Grano, 5 Norseman Court,Manor Street, Dublin 7.Tel: 01-5382003; www.grano.ie
Italy is a complicated diverse place as you probably know by now. Let’s take their wine — there are 377 indigenous grape varieties used to make commercial wine in 329 designated DOC regions — France has a mere 204 grapes followed by Spain with 84.
We think we know Italian food but it is easy to forget how fiercely regional it can be from the Pani ca’ Musa spleen sandwiches of Palermo to the Buristo blood pudding of Siena.
There is fierce pride in the local and this applies as much to food as football. A student that stayed with us a little while ago produced some spicy dried sausage one day and I asked if it had come from Italy — she replied with considerable indignance: ‘No! From Calabria.’
Speaking of Calabria, Stoneybatter has another excellent place to eat in the form of Grano. Grano’s owner Roberto Mungo is from Amaroni in Calabria as is his chef, and better still Roberto’s Mama is also visiting Dublin at the moment overseeing the pasta making.
Mama had the night off the evening we visited but if you look online you will find clips of her dextrously fingering off orecchiette and rolling thin sheets of pasta around a piece of dried grass to make fileja.
To be fair to Grano their menu also includes touches from other regions including Puglia and Basilicata and their wine list is fully eclectic covering most corners of Italy including Franciacorta fizz, Langhe Nebbiolo, Tuscan and Sicilian wines and a skin-contact orange wine from Emilia-Romagna.
We began with Olives and Sun-Dried Tomatoes drizzled with organic Bova olive oil also from Amaroni — both were tasty with the olives particularly intense and flavour-packed thanks to spending some time drying in a cooling bread oven according to Roberto.
Next came some delicious Black Pig Lardo melting on Sourdough Toast (€5.50), sweet succulent Polpette all Ndujia (€6.50) meatballs and Frisella di Farro, a traditional spelt bread from Puglia topped with tomato.
The latter was probably our favourite flavour of the night and a real discovery for me — slices of dense, crunchy spelt bread with a light fluffy interior topped with cherry tomatoes, basil, garlic and olive oil. Such a simple dish of tomatoes on crunchy bread has no right to taste this good.

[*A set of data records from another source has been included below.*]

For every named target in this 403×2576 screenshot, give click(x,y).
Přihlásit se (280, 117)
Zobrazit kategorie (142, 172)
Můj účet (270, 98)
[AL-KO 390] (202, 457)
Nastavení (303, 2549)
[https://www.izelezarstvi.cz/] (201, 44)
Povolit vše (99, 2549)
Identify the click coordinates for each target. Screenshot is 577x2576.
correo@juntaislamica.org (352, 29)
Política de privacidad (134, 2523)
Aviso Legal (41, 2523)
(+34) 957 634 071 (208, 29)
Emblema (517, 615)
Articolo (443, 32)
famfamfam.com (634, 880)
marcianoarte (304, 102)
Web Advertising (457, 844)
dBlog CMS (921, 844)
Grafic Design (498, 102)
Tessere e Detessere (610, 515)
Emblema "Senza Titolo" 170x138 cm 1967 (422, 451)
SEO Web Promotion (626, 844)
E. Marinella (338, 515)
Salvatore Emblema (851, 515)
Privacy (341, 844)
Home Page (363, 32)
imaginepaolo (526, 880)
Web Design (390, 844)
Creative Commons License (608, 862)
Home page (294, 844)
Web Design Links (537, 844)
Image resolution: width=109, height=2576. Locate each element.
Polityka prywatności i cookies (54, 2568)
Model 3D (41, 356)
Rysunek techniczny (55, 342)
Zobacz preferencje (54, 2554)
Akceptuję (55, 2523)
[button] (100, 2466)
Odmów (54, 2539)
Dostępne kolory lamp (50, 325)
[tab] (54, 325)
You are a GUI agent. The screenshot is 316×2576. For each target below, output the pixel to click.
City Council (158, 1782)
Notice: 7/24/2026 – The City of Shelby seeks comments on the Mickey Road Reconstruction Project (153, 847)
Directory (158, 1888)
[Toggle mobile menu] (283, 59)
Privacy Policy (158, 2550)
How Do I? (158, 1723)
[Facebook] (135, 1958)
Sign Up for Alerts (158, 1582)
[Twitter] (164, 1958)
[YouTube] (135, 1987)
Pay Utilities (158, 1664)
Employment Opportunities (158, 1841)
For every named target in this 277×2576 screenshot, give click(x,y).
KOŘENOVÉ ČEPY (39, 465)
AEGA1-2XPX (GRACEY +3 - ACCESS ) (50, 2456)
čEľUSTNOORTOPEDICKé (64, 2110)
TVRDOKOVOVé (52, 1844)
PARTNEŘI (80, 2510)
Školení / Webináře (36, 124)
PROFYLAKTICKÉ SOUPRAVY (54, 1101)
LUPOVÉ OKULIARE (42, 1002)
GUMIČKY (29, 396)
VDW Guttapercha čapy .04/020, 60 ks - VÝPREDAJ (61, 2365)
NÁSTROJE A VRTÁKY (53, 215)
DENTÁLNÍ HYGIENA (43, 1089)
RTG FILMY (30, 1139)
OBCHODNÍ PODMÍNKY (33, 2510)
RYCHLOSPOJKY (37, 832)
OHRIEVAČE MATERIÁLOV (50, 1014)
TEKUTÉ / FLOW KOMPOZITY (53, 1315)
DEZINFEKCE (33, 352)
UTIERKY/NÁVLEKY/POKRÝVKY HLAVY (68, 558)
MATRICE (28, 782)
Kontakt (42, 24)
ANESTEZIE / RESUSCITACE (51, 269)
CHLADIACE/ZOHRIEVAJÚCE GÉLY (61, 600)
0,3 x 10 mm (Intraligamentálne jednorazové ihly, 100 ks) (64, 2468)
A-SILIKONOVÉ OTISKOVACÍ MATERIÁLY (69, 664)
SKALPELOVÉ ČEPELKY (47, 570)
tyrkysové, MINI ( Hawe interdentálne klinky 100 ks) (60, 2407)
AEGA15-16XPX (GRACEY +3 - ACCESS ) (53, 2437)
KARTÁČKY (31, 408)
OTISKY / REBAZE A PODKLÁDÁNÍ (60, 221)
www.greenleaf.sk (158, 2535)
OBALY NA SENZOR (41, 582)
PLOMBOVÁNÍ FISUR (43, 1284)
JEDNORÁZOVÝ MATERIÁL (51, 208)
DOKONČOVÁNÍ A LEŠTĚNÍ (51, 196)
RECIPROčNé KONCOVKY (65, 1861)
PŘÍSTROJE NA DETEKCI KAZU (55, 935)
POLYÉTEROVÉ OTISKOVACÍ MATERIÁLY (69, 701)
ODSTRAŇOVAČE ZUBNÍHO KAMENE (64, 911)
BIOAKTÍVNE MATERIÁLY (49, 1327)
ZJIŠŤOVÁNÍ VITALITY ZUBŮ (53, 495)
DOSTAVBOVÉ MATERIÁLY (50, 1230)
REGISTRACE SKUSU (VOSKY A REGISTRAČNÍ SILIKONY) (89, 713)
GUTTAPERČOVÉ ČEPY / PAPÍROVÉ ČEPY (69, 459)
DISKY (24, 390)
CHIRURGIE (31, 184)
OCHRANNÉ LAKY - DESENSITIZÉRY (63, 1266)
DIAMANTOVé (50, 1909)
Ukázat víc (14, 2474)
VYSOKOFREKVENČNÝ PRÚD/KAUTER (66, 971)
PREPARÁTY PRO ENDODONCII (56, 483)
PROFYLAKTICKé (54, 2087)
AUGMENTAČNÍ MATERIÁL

For my pasta course I opted for Filejio al Pommodoro (€15.50), textured rolled strips of pasta mixed through with a rich tomato sauce. Filejio is made with just flour and water so really allowed the tomato reduction to sing, simple but rather glorious.
My guest’s Struncatura (with cockles, mussels and bergamot) was a traditional mixed grain pasta which Roberto explained was traditionally a pasta of the poor as it is made from sweepings at the mill and might include bran, wheat, buckwheat, etc.
Once again the texture was wonderful and my guest also liked his light fresh shellfish sauce. From the quick taste I stole I think I would have preferred a denser sauce to cope with the robust pasta — a friend who visited the same night as us raved about her Stuncatura with Swordfish which was that evening’s special and was probably the better option.
We skipped a Secondi course as by now we were full to bursting but both sounded excellent — Salt Cod with olives, chilli and sweet peppers or Pork Neck with smoked hand-rolled pancetta, caciocavallo cheese and turnip tops.
Desserts cost from €6 to €7 and of course included a Tiramisu, plus a Panna Cotta, a fig and walnut cake, and a cheese selection.
The Tiramisu was just about perfect with rich coffee flavours but also a lightness of touch and I also enjoyed my ‘Deconstructed Cannolo Siciliano’ — broken pieces of cannoli shell with creamy, lightly sweetened ricotta scattered with grated chocolate and pistachio nuts.
Our glasses of Veneto Corvina (€6) and Marche Rosso Piceno (€7.50) were solidly fruity and suited the food — a return visit is needed to see how some of the more interesting wines on the list work with the food.
Grano is a gem of a spot and warmly recommended not just for the quality of the food but the generosity of the welcome, lucky Stoneybatter.